Aufzeichnungen des Dialog-Displays (Gesamtmenge des Fahrzeugverkehrs, Uhrzeiten und Auslösung des Display) sind noch nicht ausgewertet worden. Es gibt Überlegungen, die Displays, nun da es eine vollständige Tempo-30-Zone gibt, wieder abzubauen. Doch sie könnten zu gegebener Zeit wieder an die Pallasstraße versetzt werden.
Der Schöneberger Norden ist durchzogen von Hauptverkehrsstraßen und Sicherheitslücken gibt es daher noch viele. Das Parken in zweiter Reihe animiert Autofahrer/innen zu riskanten Überholmanövern. Fahrradfahrer/innen weichen häufig auf den Bürgersteig aus, da die schlechte Fahrbahndecke und die überhöhten Geschwindigkeiten Radfahren auf der Potsdamer Straße gefährlich macht.
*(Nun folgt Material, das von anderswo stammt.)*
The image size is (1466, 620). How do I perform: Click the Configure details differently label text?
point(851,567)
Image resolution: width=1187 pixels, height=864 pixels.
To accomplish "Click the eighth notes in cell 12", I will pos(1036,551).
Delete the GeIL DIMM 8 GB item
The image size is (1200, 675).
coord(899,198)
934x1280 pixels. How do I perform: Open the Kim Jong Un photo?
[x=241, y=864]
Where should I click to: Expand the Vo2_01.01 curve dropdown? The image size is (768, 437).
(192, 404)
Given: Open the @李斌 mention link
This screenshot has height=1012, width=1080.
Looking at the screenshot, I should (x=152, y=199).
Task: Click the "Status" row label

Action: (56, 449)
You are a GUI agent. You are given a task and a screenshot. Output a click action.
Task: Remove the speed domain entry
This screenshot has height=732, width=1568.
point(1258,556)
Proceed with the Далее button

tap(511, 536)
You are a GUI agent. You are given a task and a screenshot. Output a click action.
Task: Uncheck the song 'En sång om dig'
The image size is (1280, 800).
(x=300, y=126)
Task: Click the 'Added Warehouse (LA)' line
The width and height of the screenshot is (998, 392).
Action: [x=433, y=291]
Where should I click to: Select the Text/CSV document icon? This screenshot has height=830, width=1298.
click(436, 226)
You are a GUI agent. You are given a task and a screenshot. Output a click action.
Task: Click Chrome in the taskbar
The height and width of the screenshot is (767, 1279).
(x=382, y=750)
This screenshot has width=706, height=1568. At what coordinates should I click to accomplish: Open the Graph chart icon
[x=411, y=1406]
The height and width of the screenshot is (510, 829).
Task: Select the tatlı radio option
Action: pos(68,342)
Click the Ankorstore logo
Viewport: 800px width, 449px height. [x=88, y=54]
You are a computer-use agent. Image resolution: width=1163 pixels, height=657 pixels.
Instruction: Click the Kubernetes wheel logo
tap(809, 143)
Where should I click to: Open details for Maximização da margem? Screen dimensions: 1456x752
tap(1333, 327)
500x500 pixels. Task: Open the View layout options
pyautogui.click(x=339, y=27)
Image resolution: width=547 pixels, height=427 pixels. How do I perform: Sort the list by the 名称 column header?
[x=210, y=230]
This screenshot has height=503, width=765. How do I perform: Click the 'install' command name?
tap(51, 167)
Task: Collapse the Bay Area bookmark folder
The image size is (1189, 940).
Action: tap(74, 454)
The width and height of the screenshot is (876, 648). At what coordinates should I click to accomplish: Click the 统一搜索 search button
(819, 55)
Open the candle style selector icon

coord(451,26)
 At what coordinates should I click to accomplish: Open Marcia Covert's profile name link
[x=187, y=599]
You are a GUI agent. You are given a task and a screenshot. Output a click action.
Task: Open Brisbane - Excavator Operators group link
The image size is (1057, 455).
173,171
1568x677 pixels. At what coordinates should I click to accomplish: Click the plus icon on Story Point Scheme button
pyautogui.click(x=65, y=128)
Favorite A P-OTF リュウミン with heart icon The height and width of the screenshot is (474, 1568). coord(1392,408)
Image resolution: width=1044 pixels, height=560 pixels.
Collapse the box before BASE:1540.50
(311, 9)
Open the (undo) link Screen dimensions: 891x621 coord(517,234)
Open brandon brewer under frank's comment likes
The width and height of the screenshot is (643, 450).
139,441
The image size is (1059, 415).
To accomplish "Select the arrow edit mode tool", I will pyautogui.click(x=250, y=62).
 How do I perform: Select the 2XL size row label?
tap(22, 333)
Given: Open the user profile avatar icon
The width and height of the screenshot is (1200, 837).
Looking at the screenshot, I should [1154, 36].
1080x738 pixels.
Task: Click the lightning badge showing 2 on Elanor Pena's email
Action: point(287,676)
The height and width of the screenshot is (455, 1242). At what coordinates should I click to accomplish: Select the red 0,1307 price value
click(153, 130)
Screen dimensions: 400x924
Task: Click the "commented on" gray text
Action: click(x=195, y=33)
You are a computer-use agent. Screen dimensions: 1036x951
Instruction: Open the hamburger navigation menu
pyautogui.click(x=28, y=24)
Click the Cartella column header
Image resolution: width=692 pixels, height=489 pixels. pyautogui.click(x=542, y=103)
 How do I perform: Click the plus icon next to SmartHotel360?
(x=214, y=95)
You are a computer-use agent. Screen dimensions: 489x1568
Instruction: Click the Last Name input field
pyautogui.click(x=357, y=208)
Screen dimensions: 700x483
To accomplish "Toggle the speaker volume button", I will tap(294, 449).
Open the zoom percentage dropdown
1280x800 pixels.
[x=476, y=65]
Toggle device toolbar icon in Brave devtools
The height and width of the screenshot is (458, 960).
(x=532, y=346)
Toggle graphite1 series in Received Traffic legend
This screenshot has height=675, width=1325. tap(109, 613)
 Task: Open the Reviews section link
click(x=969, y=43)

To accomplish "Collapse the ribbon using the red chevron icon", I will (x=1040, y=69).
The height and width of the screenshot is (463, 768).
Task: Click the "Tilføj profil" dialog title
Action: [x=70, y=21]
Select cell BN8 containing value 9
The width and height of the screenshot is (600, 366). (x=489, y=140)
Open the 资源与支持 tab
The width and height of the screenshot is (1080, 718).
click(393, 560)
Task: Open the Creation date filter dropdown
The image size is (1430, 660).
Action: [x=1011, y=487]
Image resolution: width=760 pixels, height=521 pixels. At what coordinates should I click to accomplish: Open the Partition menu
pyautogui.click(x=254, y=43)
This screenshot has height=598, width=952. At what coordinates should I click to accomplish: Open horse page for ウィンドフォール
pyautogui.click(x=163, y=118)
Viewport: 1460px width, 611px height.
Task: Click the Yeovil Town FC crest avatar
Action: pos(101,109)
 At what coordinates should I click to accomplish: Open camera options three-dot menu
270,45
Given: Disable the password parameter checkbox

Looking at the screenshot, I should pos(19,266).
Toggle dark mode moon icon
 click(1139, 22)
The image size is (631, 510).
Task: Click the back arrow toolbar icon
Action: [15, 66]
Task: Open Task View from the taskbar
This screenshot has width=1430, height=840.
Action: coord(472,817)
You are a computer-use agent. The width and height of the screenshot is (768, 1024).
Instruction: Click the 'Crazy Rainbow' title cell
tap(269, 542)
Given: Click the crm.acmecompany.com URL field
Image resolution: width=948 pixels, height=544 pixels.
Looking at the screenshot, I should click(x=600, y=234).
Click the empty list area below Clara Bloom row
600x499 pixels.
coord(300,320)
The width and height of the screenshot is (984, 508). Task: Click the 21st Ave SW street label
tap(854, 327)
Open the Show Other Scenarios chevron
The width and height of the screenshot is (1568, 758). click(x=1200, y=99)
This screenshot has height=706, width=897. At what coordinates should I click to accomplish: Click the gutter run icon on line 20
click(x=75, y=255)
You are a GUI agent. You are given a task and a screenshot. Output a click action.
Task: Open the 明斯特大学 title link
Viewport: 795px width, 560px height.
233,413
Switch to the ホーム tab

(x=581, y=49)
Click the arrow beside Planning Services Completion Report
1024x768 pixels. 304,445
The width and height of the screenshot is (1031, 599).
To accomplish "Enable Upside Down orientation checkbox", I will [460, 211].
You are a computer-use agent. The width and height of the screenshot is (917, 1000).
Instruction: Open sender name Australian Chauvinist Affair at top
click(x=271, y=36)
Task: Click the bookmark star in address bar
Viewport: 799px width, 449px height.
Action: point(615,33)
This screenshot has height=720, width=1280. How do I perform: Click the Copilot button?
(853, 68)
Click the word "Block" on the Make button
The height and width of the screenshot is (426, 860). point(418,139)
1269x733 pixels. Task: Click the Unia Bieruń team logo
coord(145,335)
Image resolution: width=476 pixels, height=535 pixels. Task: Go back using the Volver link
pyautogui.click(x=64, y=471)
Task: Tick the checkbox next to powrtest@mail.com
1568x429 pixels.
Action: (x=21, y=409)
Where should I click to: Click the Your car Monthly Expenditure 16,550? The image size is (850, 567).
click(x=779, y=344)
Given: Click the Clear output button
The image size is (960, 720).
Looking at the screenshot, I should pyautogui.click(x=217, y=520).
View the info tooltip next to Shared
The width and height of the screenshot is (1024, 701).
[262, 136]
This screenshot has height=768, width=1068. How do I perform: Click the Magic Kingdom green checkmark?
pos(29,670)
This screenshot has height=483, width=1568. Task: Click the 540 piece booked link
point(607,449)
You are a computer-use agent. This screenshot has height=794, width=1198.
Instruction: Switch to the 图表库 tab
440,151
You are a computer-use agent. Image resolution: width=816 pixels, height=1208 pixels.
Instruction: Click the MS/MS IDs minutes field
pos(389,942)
Hier ist Besserung in Sicht. 2011 wird die Wirtschaftsspur ?? auf der Potsdamer Straße, auf der sich gegenwärtig noch Lastwagen, PKWs, Busse tummeln, in einen Bussonderfahrstreifen umgewandelt, der auch für Radfahrer/innen freigegeben ist.
Ob sich auch der Traum einiger Anwohner/innen von einer Weiterführung der Straßenbahnlinien bis nach Steglitz verwirklichen wird? Straßenbahnen sind um einiges leiser als Busse, entschleunigen den Autoverkehr und verursachen weniger Schadstoffe wie CO2, Ruß und Feinstaub. Zusätzlich haben sie eine positive Wirkung auf den Einzelhandel und das Straßenbild.
Bei der Senatsverwaltung ist dies übrigens kein Traum mehr, sondern bereits ein, zugegebenermaßen aber langfristiger, Plan.